• **What is needed**
Where a line in the material below has the string "image", please report it.
(Material for this task Opens)
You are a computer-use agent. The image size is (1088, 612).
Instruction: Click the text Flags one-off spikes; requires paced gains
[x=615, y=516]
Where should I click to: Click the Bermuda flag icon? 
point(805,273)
(Material for this task Closes)
(Material for this task Opens)
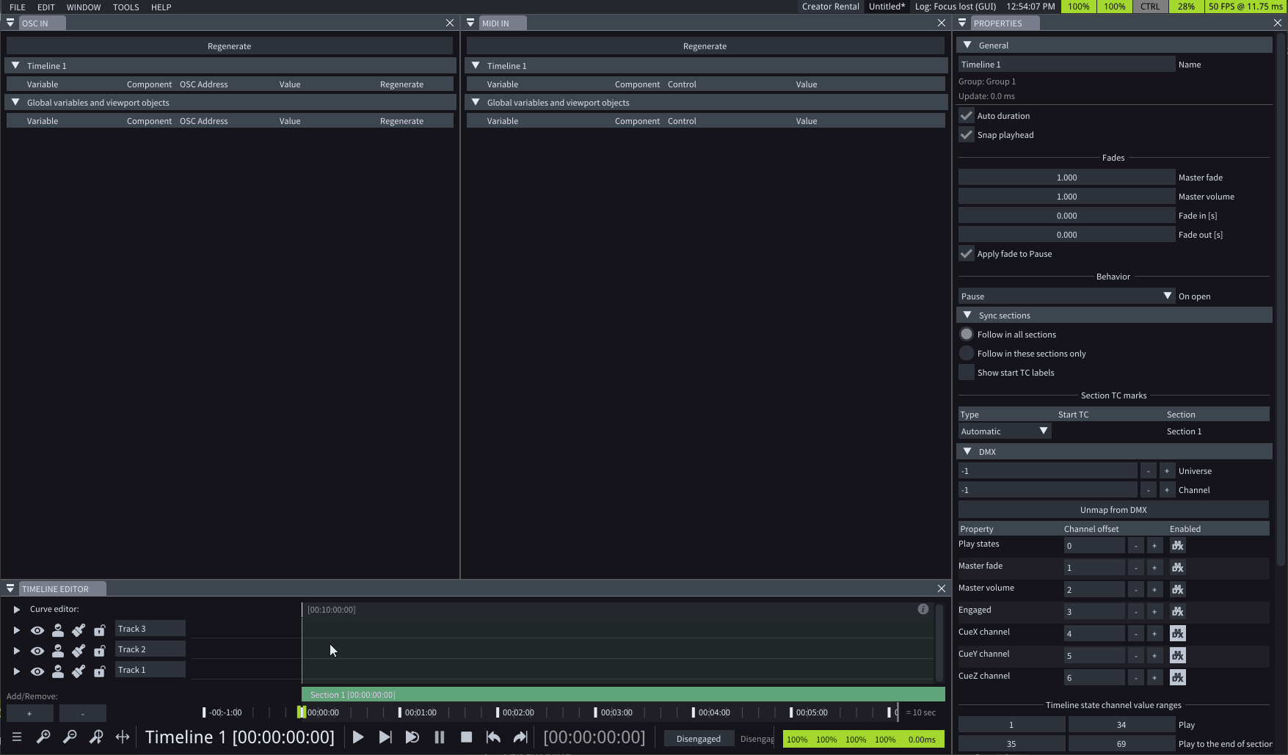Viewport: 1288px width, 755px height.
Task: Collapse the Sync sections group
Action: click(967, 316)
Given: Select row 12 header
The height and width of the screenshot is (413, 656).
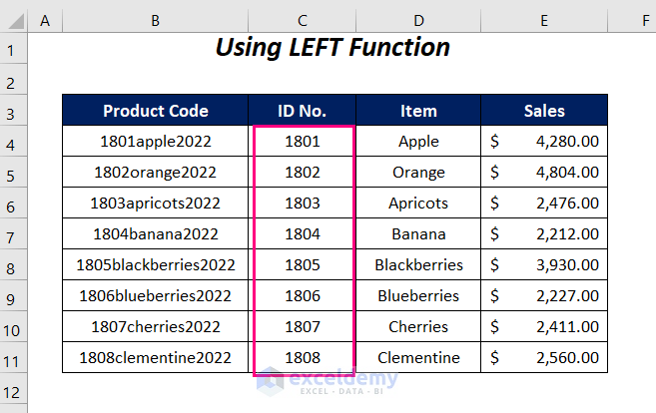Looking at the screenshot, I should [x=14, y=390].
(Material for this task Closes)
(Material for this task Opens)
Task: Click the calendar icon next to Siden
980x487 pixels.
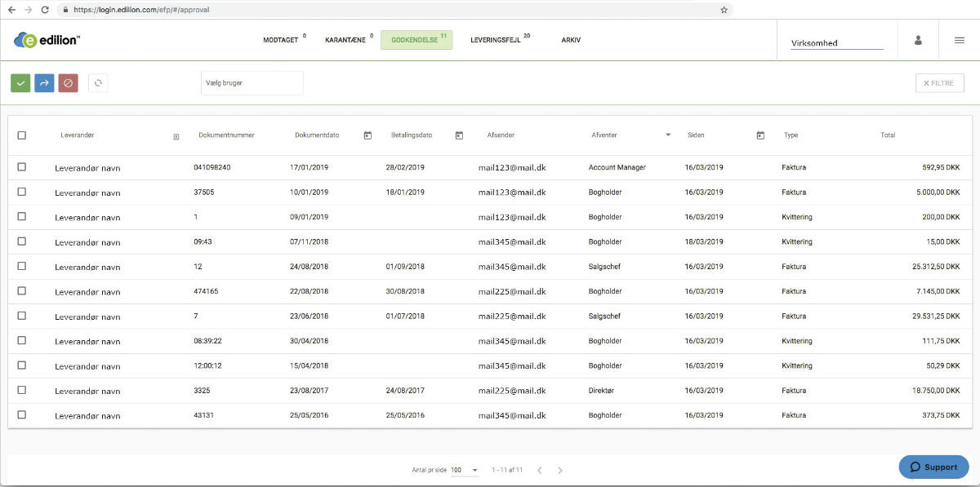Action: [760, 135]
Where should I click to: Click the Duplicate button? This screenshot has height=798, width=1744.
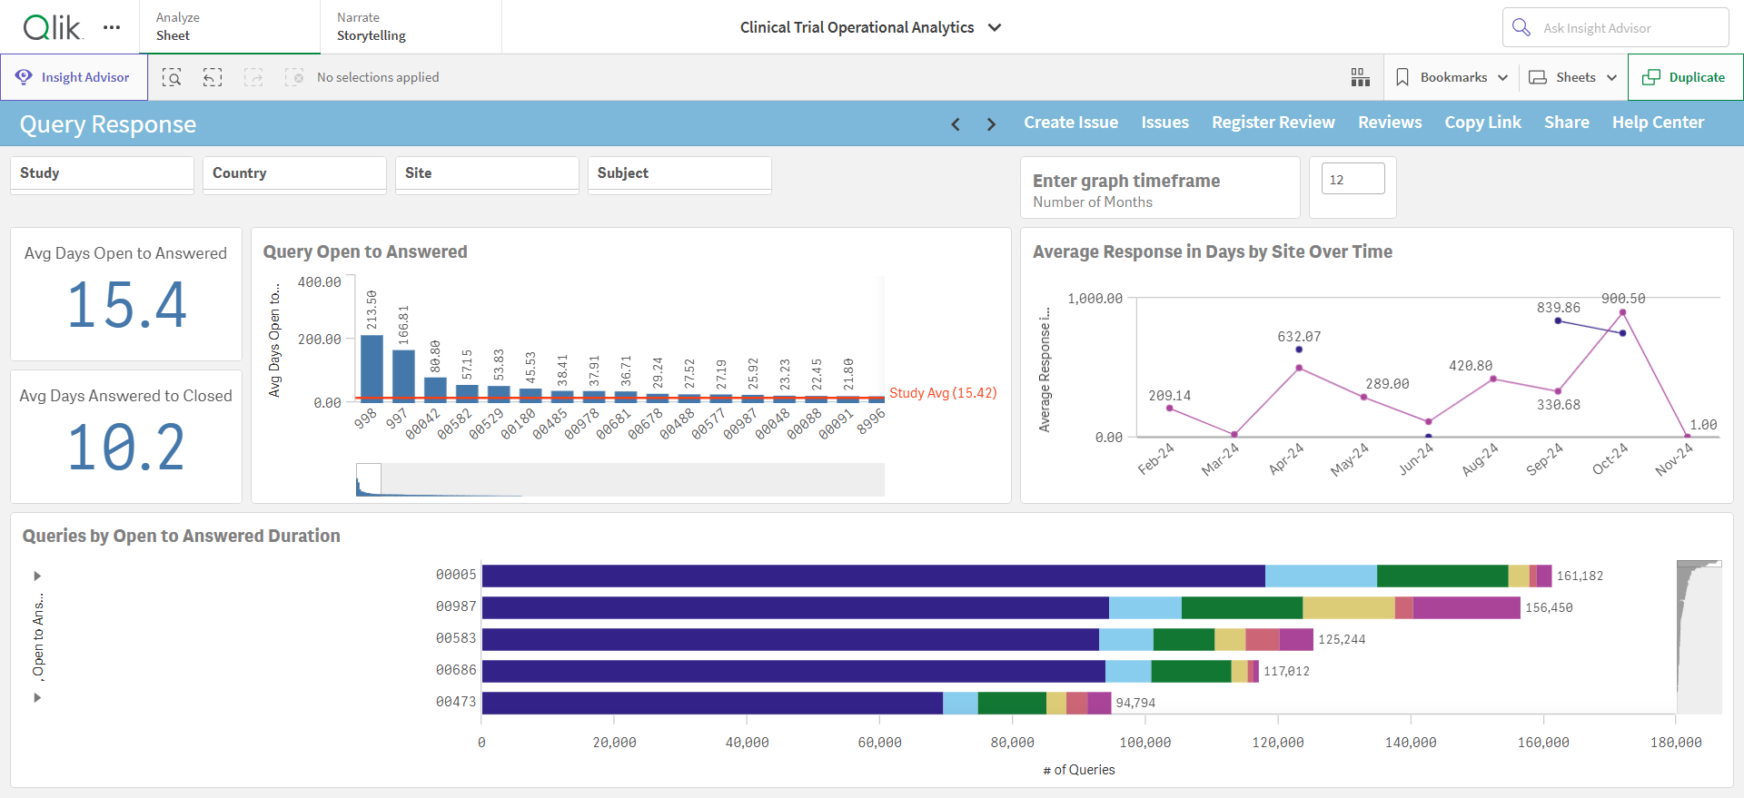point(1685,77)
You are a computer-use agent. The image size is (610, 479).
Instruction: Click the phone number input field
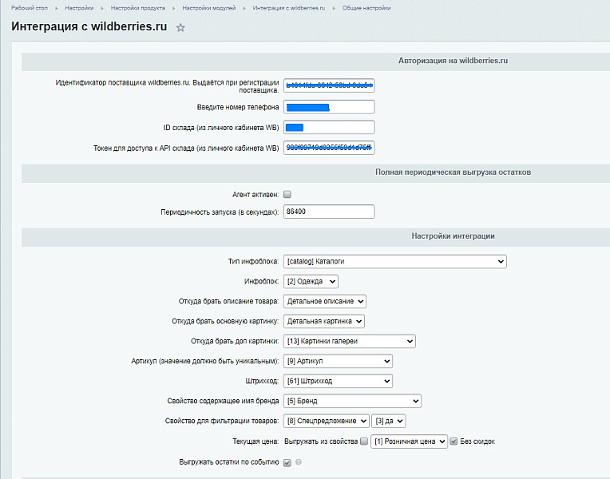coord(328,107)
(Material for this task Closes)
• **Result of this task**
You are a computer-use agent. The image size is (1088, 612).
You are a computer-use agent. The image size is (610, 479).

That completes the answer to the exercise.